YOUR OBJECTIVE: Examine the material below and count the lines that hold the word "gear". Report only the number.

STORED DATA:
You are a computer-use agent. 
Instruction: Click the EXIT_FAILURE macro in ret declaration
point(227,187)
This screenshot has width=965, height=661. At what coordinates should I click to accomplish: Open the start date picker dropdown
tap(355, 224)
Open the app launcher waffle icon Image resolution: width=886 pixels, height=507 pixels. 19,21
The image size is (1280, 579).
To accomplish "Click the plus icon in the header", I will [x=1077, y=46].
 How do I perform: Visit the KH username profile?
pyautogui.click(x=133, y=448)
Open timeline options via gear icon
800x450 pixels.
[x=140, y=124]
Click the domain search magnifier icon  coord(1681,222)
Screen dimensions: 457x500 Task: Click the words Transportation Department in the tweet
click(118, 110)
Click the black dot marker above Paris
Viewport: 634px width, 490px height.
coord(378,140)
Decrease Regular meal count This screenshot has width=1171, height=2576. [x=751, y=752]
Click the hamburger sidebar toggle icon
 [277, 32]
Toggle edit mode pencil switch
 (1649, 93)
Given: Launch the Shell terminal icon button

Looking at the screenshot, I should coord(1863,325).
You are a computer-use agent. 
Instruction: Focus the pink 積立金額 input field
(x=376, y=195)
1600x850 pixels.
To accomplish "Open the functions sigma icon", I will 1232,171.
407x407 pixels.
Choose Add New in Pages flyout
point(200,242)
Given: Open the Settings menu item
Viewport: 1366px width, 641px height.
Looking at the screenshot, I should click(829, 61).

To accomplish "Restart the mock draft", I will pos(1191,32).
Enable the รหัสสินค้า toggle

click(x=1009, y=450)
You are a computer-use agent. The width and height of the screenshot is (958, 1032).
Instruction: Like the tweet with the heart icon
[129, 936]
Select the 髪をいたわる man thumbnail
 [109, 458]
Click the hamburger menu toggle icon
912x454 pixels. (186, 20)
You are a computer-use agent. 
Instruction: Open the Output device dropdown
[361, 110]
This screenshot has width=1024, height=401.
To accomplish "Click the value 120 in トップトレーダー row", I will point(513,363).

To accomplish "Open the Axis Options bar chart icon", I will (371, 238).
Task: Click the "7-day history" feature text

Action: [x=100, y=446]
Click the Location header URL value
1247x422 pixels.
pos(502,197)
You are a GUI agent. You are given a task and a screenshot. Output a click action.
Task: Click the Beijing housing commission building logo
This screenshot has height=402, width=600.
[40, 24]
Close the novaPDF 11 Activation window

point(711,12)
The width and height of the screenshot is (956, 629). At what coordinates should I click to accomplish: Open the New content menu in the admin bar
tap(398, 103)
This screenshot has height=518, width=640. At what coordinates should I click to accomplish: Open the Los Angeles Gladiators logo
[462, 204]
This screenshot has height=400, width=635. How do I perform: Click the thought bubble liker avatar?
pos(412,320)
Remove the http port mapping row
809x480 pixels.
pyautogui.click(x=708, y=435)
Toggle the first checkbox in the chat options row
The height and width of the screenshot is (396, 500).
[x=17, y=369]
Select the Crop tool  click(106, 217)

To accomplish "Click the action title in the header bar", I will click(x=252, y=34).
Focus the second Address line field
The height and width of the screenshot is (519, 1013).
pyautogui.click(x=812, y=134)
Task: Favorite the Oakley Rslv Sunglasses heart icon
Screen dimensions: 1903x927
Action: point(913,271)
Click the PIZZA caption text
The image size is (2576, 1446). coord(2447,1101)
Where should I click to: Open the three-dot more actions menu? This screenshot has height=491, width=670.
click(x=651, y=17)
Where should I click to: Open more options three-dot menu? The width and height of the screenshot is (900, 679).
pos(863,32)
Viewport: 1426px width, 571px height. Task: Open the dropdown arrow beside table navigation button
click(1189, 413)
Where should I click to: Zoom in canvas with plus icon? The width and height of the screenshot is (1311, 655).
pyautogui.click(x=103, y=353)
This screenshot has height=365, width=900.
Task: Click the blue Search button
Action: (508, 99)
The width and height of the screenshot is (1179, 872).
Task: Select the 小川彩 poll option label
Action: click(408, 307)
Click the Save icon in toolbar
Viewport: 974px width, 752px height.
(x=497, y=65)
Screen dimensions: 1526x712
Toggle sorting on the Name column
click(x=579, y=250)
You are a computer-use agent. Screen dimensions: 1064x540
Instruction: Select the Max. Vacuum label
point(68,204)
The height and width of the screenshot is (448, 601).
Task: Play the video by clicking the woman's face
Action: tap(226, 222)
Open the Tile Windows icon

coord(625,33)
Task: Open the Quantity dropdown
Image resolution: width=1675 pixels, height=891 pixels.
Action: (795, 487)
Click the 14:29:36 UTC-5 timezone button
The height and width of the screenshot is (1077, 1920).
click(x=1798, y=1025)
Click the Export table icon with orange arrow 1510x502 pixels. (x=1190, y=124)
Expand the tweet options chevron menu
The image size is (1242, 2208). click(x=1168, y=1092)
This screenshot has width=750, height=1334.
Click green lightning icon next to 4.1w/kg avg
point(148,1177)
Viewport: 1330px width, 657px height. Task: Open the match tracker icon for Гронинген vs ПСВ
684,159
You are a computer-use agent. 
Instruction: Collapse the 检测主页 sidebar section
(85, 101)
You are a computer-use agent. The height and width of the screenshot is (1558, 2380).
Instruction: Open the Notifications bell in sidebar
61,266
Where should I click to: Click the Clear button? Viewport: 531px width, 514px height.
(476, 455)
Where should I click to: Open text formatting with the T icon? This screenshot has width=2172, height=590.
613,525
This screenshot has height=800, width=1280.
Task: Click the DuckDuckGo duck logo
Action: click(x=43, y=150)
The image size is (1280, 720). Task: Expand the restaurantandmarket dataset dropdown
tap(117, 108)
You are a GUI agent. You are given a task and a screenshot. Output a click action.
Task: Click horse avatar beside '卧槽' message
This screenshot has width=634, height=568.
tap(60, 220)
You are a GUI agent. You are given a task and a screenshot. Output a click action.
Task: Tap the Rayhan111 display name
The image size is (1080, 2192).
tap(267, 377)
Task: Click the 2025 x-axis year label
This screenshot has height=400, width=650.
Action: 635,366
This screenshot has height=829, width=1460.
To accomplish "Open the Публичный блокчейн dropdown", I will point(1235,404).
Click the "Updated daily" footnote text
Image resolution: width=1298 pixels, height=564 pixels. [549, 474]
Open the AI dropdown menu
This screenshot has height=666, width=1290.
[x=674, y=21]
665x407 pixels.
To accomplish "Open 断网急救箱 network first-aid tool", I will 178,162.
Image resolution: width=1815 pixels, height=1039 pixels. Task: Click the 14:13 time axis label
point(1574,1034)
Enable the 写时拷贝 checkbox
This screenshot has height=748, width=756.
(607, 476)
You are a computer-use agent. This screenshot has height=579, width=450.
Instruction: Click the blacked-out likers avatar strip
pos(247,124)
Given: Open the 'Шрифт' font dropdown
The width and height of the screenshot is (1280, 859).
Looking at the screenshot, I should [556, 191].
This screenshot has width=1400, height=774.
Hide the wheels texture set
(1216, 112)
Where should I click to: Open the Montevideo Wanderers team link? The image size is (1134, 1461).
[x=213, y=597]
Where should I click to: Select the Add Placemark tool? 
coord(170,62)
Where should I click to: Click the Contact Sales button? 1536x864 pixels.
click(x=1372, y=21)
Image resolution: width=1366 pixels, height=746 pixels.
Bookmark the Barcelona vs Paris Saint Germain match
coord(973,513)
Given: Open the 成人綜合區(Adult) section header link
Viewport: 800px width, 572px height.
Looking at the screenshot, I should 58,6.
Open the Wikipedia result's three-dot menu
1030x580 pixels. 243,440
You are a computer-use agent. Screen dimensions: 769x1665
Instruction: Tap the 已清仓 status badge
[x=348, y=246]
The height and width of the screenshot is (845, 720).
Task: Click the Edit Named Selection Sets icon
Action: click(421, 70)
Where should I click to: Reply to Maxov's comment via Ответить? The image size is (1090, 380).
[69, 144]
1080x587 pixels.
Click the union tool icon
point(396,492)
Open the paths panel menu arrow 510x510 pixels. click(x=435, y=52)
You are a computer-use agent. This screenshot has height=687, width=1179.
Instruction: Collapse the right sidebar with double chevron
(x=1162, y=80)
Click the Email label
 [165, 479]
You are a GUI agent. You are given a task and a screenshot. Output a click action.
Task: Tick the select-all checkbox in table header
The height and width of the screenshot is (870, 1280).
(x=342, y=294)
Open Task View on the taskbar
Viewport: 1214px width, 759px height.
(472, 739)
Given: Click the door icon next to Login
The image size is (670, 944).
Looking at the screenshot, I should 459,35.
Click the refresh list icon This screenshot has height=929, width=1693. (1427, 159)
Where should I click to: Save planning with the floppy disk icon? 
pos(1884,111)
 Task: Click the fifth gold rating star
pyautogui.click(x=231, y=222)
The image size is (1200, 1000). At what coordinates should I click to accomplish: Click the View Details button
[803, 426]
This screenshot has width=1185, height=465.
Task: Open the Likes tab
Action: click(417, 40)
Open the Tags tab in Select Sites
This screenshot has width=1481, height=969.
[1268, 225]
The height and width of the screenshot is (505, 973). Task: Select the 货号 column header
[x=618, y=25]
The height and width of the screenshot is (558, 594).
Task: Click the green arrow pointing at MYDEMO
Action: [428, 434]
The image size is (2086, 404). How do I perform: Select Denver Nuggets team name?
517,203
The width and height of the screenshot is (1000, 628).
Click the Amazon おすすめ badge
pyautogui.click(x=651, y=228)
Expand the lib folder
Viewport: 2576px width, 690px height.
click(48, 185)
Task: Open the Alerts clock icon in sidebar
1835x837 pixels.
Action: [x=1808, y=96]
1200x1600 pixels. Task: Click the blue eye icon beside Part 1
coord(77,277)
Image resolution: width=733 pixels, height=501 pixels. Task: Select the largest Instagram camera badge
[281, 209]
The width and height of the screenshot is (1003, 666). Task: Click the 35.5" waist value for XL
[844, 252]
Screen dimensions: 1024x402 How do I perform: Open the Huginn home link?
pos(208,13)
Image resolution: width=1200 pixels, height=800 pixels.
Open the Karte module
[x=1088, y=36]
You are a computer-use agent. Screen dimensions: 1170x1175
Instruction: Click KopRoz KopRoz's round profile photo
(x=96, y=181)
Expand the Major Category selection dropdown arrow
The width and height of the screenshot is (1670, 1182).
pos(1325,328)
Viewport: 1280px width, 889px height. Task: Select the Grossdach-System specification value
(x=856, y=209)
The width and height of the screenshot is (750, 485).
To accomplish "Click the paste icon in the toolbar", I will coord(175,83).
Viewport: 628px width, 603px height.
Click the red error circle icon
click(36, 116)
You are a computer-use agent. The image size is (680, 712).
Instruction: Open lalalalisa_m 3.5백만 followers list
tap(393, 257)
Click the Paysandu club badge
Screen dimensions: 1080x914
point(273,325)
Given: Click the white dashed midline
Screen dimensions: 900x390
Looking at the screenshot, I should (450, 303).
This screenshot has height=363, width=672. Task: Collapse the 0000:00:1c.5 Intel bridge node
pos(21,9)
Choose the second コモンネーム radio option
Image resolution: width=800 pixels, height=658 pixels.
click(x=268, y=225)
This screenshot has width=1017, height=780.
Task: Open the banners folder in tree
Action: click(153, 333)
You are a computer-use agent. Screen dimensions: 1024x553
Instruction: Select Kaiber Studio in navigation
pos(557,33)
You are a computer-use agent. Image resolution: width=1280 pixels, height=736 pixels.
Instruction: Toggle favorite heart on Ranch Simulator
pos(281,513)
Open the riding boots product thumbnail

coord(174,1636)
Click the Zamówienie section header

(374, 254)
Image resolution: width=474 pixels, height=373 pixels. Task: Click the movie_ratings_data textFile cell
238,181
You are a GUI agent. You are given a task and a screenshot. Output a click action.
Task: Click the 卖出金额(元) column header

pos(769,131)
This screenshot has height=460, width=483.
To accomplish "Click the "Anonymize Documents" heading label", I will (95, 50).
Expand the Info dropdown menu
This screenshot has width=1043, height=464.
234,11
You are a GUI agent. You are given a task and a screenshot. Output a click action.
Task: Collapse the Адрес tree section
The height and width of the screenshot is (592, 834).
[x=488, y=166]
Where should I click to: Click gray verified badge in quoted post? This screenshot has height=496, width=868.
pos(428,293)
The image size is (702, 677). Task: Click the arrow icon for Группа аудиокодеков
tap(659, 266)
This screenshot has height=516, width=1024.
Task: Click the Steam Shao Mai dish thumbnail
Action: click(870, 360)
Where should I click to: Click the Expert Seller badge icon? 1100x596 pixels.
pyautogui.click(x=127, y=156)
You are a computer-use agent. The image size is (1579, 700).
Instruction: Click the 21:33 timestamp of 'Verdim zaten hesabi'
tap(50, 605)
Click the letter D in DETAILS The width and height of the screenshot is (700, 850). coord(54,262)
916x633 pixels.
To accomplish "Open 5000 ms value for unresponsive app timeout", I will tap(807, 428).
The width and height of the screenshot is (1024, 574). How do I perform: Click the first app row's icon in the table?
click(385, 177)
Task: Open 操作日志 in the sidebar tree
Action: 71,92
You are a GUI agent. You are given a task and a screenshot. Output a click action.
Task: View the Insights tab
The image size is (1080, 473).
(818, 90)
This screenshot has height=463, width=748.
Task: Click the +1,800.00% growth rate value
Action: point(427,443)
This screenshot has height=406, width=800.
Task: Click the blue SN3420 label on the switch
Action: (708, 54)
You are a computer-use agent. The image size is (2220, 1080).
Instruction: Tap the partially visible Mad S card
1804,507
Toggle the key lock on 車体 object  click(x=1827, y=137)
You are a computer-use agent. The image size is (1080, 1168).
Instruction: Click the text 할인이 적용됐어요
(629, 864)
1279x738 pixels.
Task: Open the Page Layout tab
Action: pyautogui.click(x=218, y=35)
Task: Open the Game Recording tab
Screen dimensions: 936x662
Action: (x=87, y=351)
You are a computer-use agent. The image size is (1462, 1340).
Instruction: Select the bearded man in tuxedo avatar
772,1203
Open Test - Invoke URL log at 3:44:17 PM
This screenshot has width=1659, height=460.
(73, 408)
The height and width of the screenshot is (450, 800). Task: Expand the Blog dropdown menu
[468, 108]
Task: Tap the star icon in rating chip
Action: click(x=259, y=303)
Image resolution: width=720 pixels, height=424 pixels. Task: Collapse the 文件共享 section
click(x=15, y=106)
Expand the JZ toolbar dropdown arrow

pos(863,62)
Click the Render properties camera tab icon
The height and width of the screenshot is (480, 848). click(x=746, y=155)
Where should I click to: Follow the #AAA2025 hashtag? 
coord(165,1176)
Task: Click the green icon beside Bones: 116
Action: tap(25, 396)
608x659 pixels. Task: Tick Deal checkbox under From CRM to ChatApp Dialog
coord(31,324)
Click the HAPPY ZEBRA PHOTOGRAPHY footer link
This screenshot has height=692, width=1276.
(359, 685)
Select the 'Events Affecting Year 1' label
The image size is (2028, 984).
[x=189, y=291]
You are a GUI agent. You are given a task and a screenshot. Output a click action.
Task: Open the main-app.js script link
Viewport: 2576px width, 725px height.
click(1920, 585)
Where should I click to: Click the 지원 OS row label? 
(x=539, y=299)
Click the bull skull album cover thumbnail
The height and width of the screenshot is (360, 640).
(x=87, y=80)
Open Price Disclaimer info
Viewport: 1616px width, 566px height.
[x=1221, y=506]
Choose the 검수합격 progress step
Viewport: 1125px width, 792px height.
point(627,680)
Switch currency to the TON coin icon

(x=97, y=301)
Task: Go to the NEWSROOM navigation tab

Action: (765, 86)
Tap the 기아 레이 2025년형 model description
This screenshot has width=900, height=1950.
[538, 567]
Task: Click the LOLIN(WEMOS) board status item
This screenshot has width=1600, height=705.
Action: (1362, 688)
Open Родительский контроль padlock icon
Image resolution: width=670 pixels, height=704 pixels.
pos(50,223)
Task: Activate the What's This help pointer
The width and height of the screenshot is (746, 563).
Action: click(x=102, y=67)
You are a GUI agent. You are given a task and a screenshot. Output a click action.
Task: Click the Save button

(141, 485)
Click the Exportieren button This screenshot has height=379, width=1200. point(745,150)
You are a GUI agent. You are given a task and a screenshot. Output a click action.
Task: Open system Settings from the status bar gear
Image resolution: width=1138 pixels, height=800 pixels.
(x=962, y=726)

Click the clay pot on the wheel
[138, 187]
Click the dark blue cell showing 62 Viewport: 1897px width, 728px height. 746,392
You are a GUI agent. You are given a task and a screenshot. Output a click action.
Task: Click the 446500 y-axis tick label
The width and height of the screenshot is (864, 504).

RESPONSE TO THE EXERCISE: 2